GT 3.9.4 Component Guide to Public Interfaces: GridFTP
- Semantics and syntax of APIs
- Semantics and syntax of WSDL
- Command-line tools
- GUIs
- Description of domain-specific interface data
- Configuration settings
- Environment variables
Semantics and syntax of APIs
Programming Model Overview
The Globus FTP Client library provides a convenient way of accessing files on remote FTP servers. In addition to supporting the basic FTP protocol, the FTP Client library supports several security and performance extensions to make FTP more suitable for Grid applications. These extensions are described in the Grid FTP Protocol document. In addition to protocol support for grid applications, the FTP Client library provides a plugin architecture for installing application or grid-specific fault recovery and performance tuning algorithms within the library. Application writers may then target their code toward the FTP Client library, and by simply enabling the appropriate plugins, easily tune their application to run it on a different grid. All applications which use the Globus FTP Client API must include the header file "globus_ftp_client.h" and activate the GLOBUS_FTP_CLIENT_MODULE . To use the Globus FTP Client API, one must create an FTP Client handle . This structure contains context information about FTP operations which are being executed, a cache of FTP control and data connections, and information about plugins which are being used.

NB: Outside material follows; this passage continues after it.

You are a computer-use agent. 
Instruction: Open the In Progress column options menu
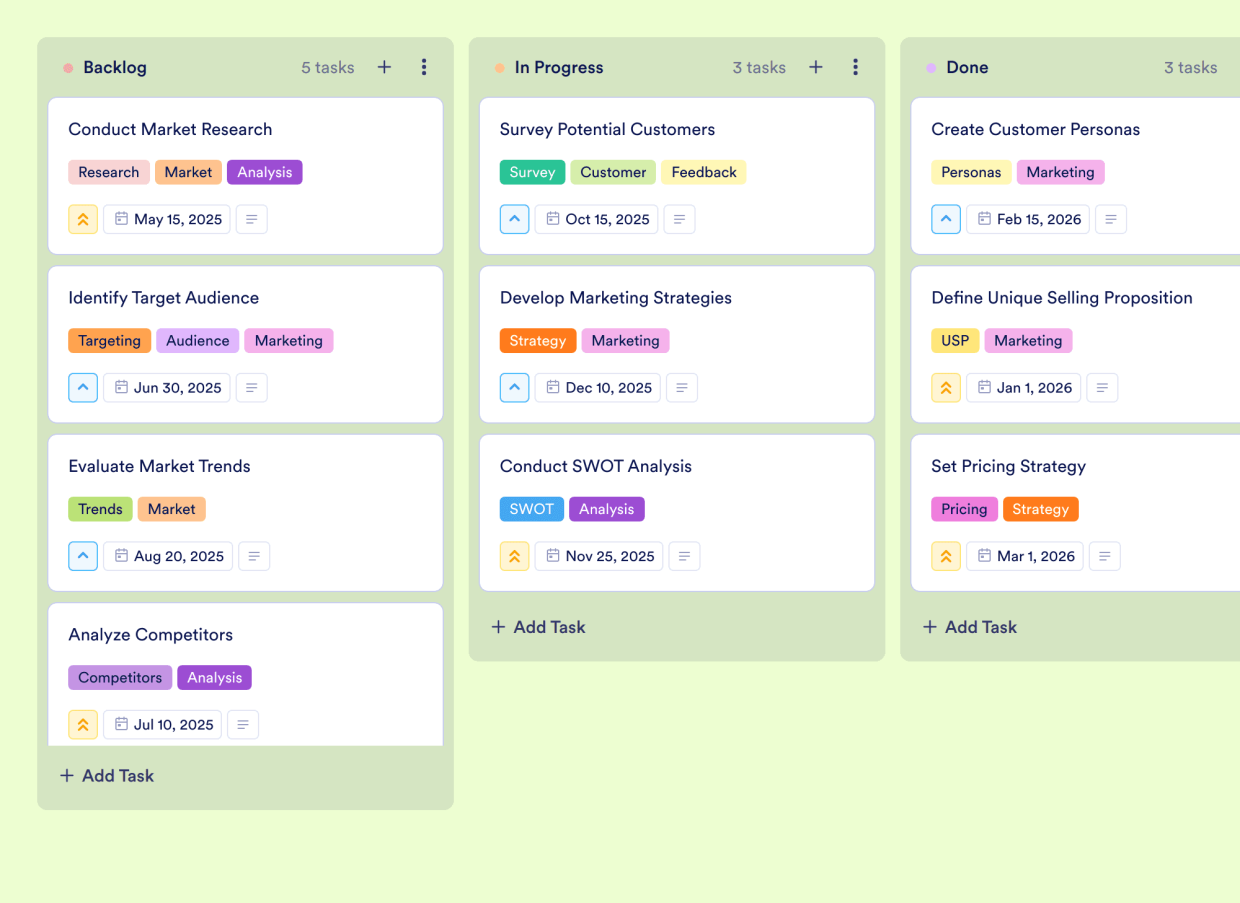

The specifics of the connection caching and plugins are found in the "Handle Attributes" section of the API documentation. Once the handle is created, one may begin transferring files or doing other FTP operations by calling the functions in the "FTP Operations" section of the API documentation. In addition to whole-file transfers, the API supports partial file transfers, restarting transfers from a known point, and various FTP directory management commands. All FTP operations may have a set of attributes, defined in the operationattr section, associated with them to tune various FTP parameters. The data structures and functions needed to restart a file transfer are described in the "Restart Markers" section of the API documentation. For operations which require the user to send to or receive data from an FTP server the must call the functions in the "globus_ftp_client_data" section of the manual. The globus_ftp_control library provides low-level services needed to implement FTP client and servers. The API provided is protocol specific. The data transfer portion of this API provides support for the standard data methods described in the FTP Specification as well as extensions for parallel, striped, and partial data transfer.
Component API
For information on the internationalization API, see the C Common Libraries Public Interface.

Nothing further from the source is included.